とても暑い日が続きます。暑さに弱い私にとって厳しい季節ですが、なんとか研究の方もすすめています。
近年、一部大企業による国際的租税回避の横行が問題視され、その対抗策がOECDにより提案されています。これにより大企業は新たに様々な事務とリスクを負担することになりました。
現在は、OECDとG20が主導して国際合意に至り、昨年その内容が明らかになったグローバル・ミニマム課税の手続的な面について検討しています。
連結売上高750億ユーロ(約1100億円)以上の多国籍企業は、このグローバル・ミニマム課税によって、ある国における負担税率が15%未満の場合、国別の実効税率15%に達するまでの税額を(典型的には)本国で課税されることになりました。

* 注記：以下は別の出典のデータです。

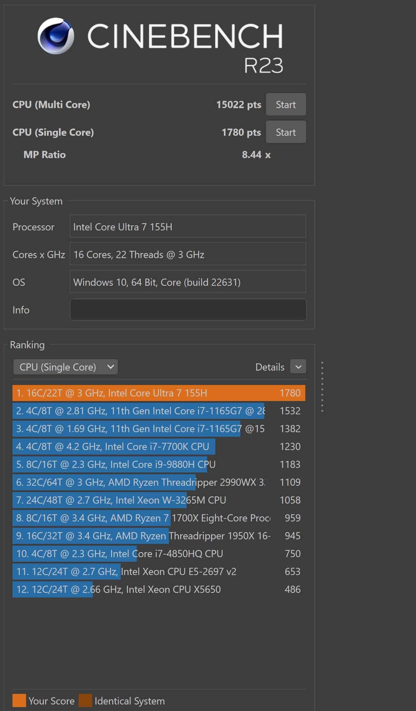Click the dotted panel resize handle
Screen dimensions: 416x711
point(322,387)
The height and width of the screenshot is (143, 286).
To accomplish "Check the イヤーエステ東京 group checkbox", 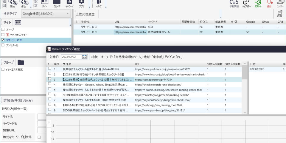I will coord(3,70).
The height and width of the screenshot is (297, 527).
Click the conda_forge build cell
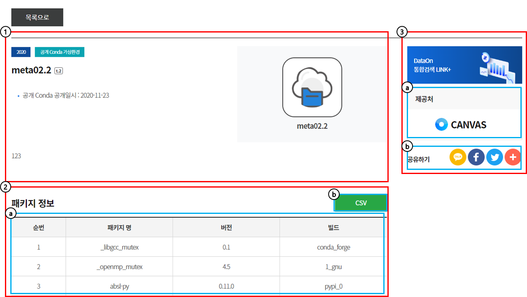(x=333, y=247)
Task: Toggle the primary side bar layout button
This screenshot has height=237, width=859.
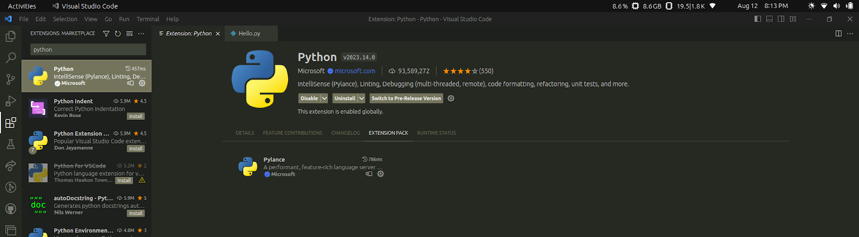Action: coord(758,19)
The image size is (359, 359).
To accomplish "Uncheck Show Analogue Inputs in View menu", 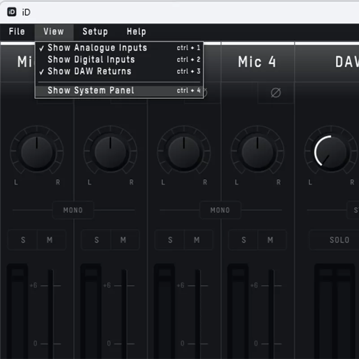I will [97, 48].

国別の実効税率15%未満かどうかについて、基本的に企業側で詳細な計算を行って、「情報申告書」という形でその結果を提出しないといけないことになっています。日本でも、来年度からこの制度が導入されます。
グループの代表企業によって提出されるこの情報申告書は、国際的情報交換合意に従って、国家間で自動的に交換されます。税情報の透明性という意味では肯定されている枠組みですが、企業側の事務とリスク負担は間違いなく増大します。

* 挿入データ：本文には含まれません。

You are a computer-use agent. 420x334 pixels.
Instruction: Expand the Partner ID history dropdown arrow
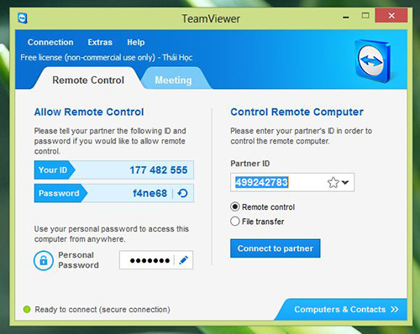tap(345, 182)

EUのように人権条約や基本権憲章によって納税者の権利が保障されている環境があれば、均衡がとれているとも言えますが、日本では企業のそうした負担に対して、権利保護によるバランスが取れていないと感じます。
個人納税者と、法人(しかも大企業)は違うので、法人にそこまで権利保護を与えなくてもよいという考え方もありますが、私は、相手が個人であろうが法人であろうが、法に従って行動してもらうためには、義務負担と権利保護のバランスが必要だと思います。
グローバル・ミニマム課税に関して、問題は大規模多国籍企業にどこまで権利保護が必要かという点です。税理士という立場上、どうしても納税者側の立場になりがちですが、客観的なEU法の研究を通じてその点を考えています。
📷雨上がりのマリンパーク(昨日)
西側の埠頭にはいつも大型コンテナ船が停泊して積み下ろしをしています。